Hungary's ruling party unveiled billboards vilifying European Commission President Ursula Von der Leyen on Monday (20 November), the first time it has made her a personal target in a campaign similar to one against her predecessor that angered Brussels.
The billboards, erected overnight to launch a campaign for next June's European parliamentary election, depict Von der Leyen alongside Alex Soros, the son of liberal Hungarian-born financier George Soros, a perennial target of hostility from Orbán's Fidesz Party.
Remember Orbán's billboard campaign denigrating George Soros and Jean-Claude Juncker?
— Yasmina (@yasminalombaert) November 19, 2023
In a 2.0 version poster campaign, the Hungarian government depicts Ursula von der Leyen next to Alex Soros, the son of the well-known philanthropist George Soros, who has long been an object of… pic.twitter.com/WkFNuUAOpp
The text reads: "Let's not dance to their tunes". Soros is Jewish and some critics view the central role he plays in Fidesz propaganda as evidence of anti-Semitism, which Fidesz strongly denies.
Similar billboards showing Von der Leyen's predecessor Jean-Claude Juncker alongside the elder Soros drew a rebuke from Brussels in 2019. Fidesz took them down after the European Parliament's main centre-right EPP group threatened to expel the Hungarian party. Fidesz left the EPP two years later.
Orbán, whose government has been trying to unblock billions of euros in EU funds suspended by Brussels over Fidesz's policies, said on Saturday that Hungary "must say no to the current Europe model built in Brussels".
Hungary is expected to be a major focus of the next EU summit in mid-December, as the EU country most sympathetic to Russia and sceptical of plans to offer Ukraine a path to join the bloc, expected to be the summit's top issue.

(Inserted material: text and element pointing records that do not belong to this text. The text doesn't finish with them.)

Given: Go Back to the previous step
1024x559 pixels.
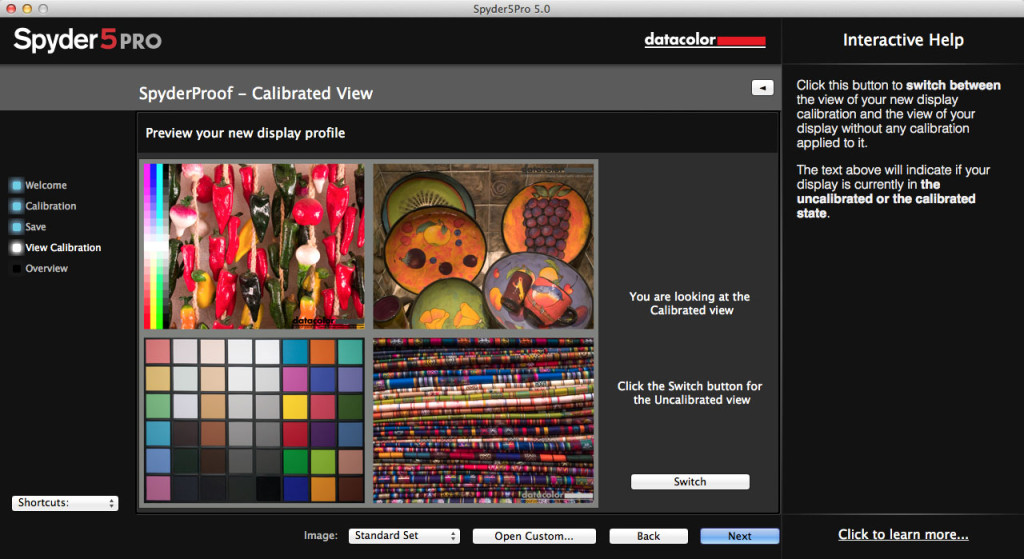Looking at the screenshot, I should coord(648,536).
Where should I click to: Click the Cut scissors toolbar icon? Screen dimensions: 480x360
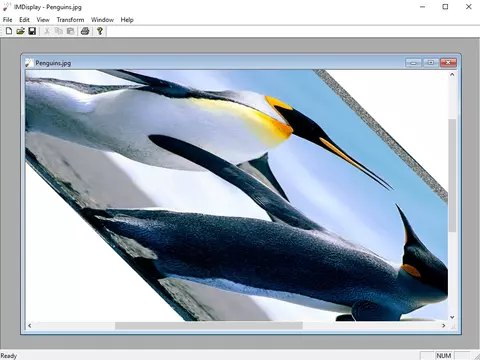47,31
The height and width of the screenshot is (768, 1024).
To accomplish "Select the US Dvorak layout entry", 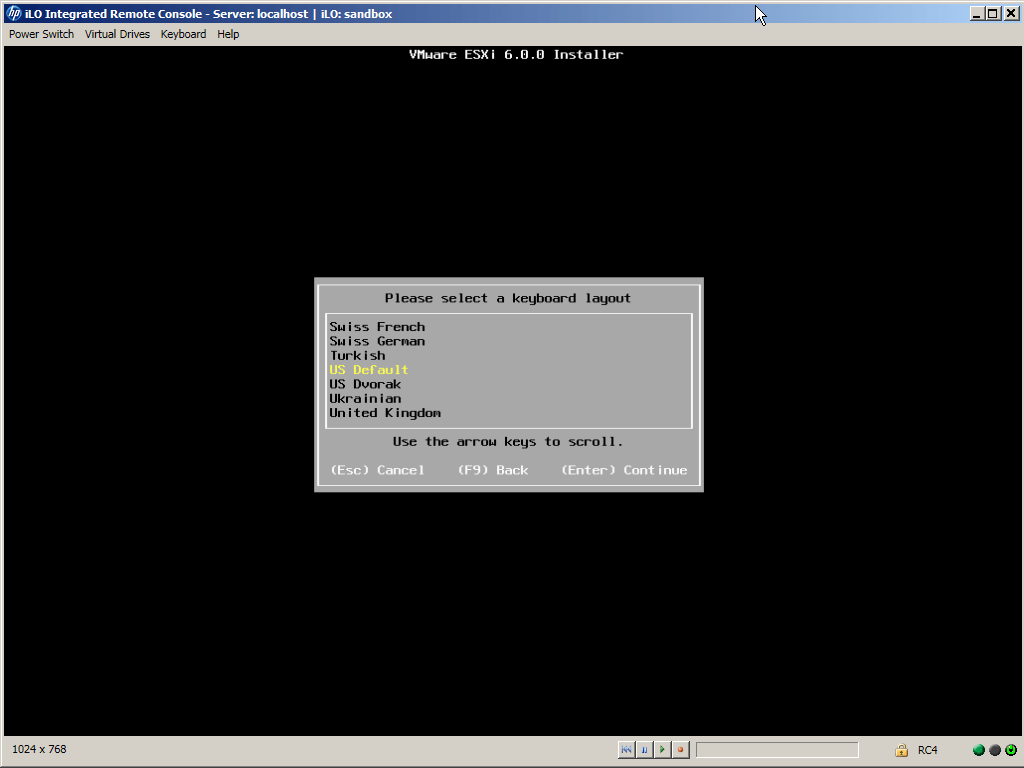I will coord(365,384).
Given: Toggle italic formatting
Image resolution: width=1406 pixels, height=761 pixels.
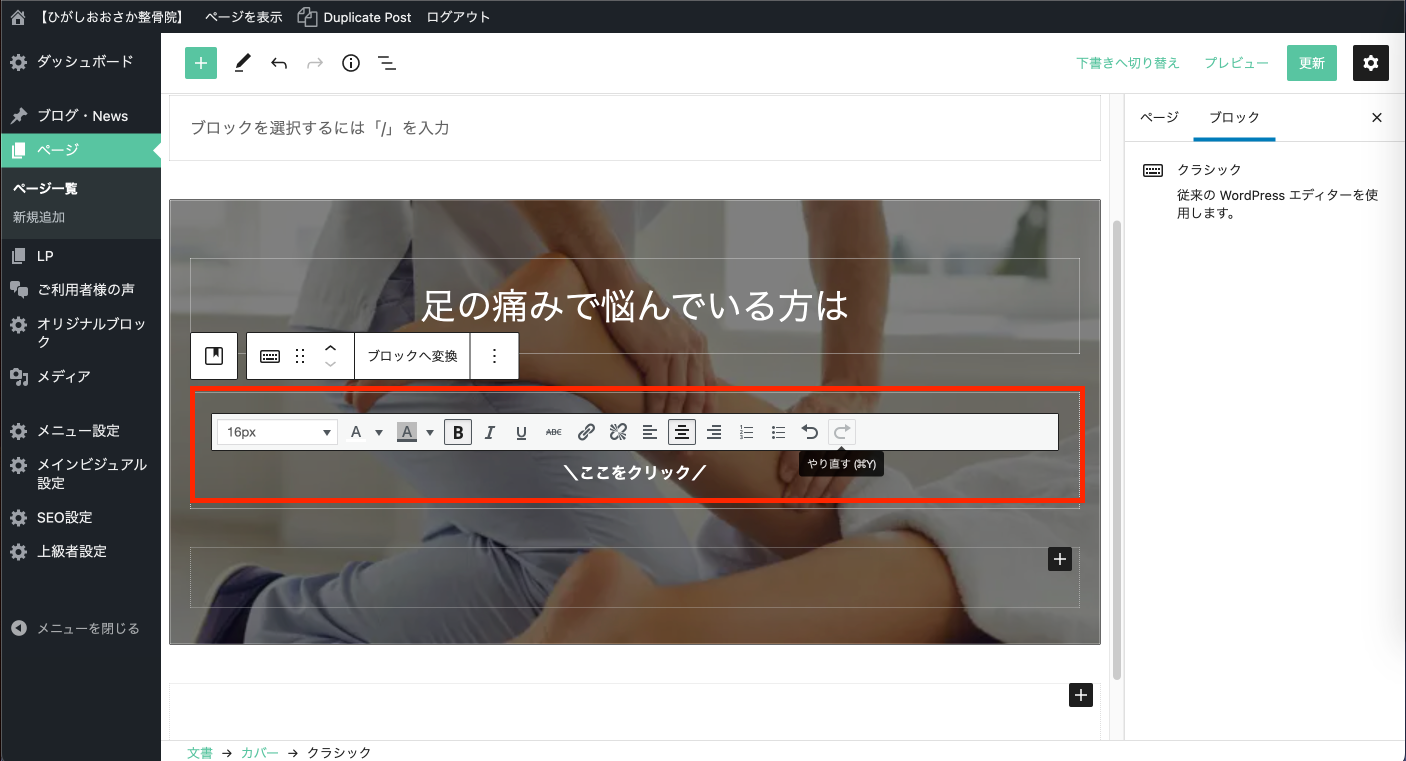Looking at the screenshot, I should (490, 432).
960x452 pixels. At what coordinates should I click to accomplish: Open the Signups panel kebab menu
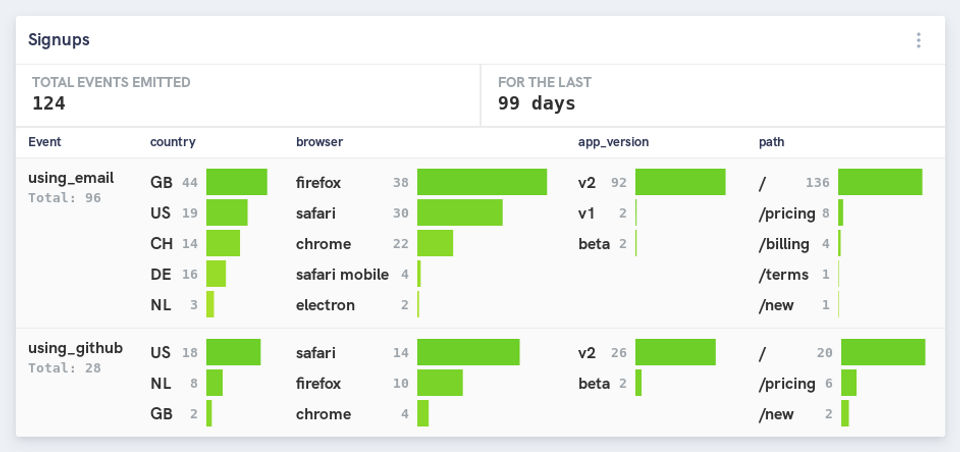(918, 40)
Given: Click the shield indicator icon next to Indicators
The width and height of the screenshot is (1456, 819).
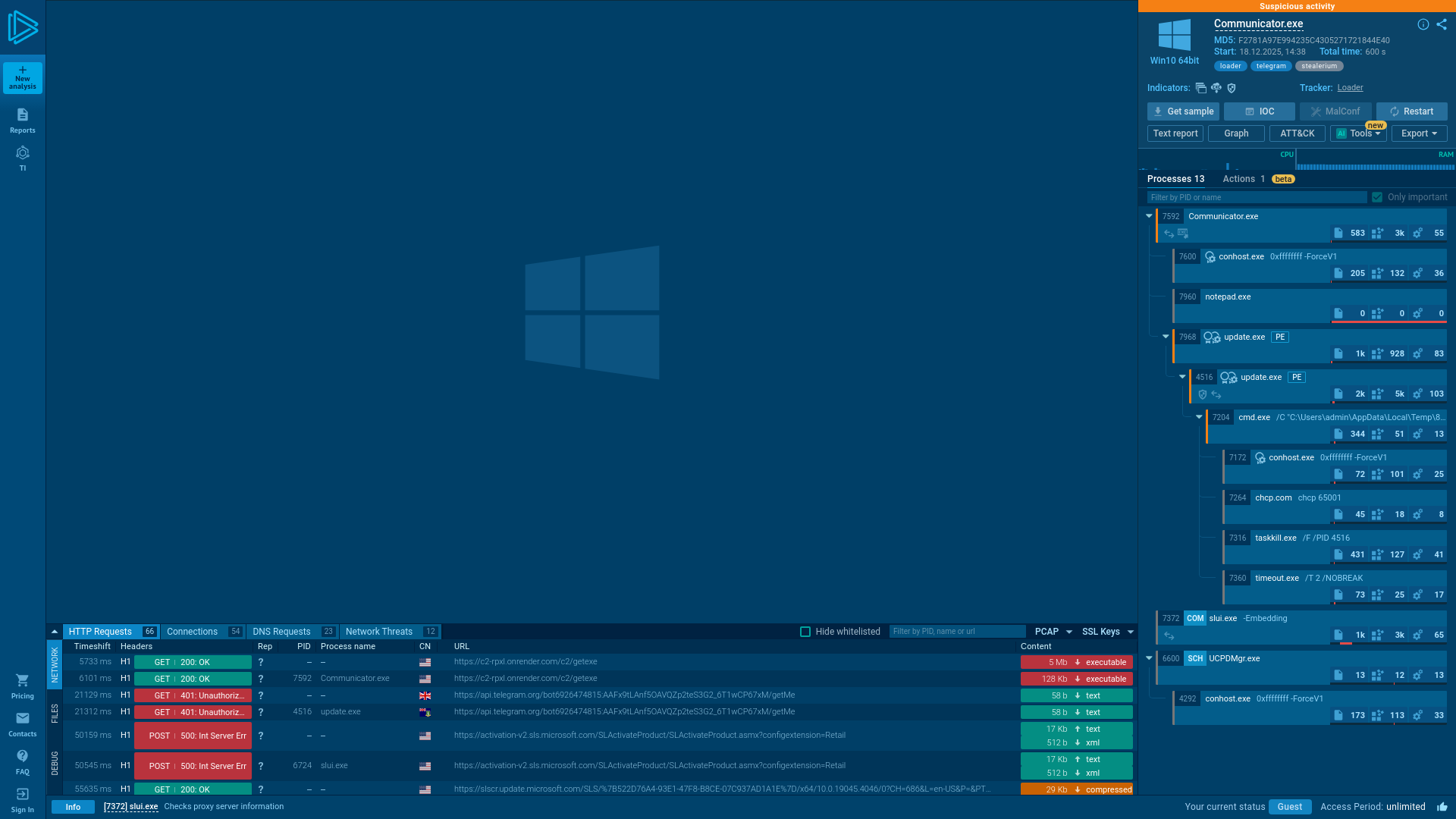Looking at the screenshot, I should (x=1232, y=88).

The Hungarian government on Friday a “national consultation” billed as “protecting” the country against alleged European Union policies, including war-torn Ukraine’s potential membership of the bloc.https://www.euractiv.com/section/politics/news/hungary-launches-new-anti-eu-consultation/
One question on the survey claims “Brussels wants to establish migrant ghettos” in Hungary.
Another says “grants from Brussels to Palestinian organisations have also reached Hamas”.
Neither of these allegations are proven.